_GIVEN REQUEST_
Pull out every line below that contains the string "size". Matching is case-sensitive.

======

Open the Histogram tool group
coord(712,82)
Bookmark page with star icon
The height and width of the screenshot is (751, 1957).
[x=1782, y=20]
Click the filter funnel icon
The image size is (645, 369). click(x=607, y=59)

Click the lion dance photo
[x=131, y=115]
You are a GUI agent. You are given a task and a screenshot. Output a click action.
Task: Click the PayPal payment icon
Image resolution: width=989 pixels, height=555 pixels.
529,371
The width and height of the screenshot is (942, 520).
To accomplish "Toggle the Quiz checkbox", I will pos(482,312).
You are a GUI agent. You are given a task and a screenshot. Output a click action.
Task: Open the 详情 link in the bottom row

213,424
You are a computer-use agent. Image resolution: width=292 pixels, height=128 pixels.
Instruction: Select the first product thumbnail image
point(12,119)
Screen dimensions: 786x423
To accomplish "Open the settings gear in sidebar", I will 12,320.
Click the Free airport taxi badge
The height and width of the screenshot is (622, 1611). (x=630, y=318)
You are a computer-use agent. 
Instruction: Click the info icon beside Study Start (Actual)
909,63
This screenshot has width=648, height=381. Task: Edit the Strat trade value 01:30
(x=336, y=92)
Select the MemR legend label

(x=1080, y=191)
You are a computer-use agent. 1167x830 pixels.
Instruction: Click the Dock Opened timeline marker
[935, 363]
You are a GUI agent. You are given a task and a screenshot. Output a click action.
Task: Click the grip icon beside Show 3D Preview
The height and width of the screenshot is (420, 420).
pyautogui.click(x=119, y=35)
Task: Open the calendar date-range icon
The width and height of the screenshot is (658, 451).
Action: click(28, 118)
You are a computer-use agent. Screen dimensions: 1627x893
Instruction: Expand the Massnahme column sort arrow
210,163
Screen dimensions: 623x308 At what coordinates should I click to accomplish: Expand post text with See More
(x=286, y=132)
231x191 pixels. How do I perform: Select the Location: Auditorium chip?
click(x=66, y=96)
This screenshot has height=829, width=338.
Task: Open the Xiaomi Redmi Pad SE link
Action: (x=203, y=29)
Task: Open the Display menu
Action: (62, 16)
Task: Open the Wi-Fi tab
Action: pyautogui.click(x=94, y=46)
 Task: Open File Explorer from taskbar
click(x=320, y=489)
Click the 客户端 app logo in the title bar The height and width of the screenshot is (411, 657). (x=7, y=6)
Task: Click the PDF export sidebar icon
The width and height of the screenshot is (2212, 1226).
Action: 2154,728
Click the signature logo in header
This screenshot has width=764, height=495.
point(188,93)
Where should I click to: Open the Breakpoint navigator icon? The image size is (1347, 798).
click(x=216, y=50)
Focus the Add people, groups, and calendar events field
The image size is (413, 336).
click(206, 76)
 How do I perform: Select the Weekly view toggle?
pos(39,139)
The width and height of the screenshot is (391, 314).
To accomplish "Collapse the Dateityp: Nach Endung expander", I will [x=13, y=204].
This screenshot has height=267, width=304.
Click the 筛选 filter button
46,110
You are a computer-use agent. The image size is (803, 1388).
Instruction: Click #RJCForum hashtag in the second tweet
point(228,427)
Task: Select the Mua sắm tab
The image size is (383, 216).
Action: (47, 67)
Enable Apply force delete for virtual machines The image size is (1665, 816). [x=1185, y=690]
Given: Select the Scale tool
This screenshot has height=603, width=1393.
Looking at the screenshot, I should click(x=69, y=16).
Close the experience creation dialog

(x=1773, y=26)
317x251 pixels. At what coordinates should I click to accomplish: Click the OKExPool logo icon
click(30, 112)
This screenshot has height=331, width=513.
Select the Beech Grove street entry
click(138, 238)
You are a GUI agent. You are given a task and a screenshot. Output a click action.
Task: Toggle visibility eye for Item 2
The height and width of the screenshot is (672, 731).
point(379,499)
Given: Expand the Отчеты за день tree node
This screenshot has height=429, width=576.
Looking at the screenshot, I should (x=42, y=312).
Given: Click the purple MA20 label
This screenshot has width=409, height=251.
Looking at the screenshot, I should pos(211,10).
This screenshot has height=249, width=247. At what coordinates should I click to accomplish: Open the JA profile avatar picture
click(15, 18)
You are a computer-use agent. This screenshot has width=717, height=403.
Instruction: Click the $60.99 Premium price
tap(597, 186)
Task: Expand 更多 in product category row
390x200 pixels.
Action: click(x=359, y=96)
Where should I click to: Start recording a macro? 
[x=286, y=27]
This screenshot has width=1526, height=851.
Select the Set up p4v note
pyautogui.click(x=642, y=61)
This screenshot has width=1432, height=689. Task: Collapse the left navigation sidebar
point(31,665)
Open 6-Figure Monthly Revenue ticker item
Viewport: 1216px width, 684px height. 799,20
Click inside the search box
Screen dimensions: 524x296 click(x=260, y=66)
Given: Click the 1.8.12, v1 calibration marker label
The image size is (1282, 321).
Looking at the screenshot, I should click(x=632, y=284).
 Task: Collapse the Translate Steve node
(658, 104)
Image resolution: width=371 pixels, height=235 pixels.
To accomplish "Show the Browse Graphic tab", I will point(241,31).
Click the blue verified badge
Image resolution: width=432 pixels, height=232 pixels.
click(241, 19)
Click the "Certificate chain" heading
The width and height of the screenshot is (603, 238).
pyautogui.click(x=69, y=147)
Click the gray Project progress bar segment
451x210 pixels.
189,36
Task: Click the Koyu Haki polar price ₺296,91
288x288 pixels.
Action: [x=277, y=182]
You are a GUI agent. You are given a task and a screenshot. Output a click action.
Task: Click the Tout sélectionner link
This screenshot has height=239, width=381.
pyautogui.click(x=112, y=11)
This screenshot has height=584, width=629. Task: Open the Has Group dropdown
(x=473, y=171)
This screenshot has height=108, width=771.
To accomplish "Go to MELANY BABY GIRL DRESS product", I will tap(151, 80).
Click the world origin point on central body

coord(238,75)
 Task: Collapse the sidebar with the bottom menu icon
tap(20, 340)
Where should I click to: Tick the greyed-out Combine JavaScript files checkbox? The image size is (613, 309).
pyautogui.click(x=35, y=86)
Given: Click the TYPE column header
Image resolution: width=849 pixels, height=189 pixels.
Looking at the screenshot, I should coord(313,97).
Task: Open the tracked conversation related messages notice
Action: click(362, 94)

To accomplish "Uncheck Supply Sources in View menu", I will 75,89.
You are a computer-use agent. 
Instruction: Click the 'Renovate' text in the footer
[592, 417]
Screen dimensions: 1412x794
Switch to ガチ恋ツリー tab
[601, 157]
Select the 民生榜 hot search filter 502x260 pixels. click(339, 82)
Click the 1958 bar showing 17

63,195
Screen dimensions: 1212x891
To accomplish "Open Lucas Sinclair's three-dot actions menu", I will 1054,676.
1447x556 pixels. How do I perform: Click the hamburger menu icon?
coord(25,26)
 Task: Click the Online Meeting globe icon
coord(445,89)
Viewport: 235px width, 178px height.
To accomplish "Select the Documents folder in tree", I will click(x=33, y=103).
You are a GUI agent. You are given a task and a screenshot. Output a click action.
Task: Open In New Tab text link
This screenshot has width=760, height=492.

======

_THE COMPLETED TASK_
The image size is (645, 369). click(x=607, y=59)
Where should I click to: Open the Breakpoint navigator icon? The image size is (1347, 798).
The image size is (413, 336).
You are a computer-use agent. The image size is (803, 1388).
The image size is (383, 216).
Enable Apply force delete for virtual machines The image size is (1665, 816). [x=1185, y=690]
The image size is (1282, 321).
Where should I click to: Tick the greyed-out Combine JavaScript files checkbox? The image size is (613, 309).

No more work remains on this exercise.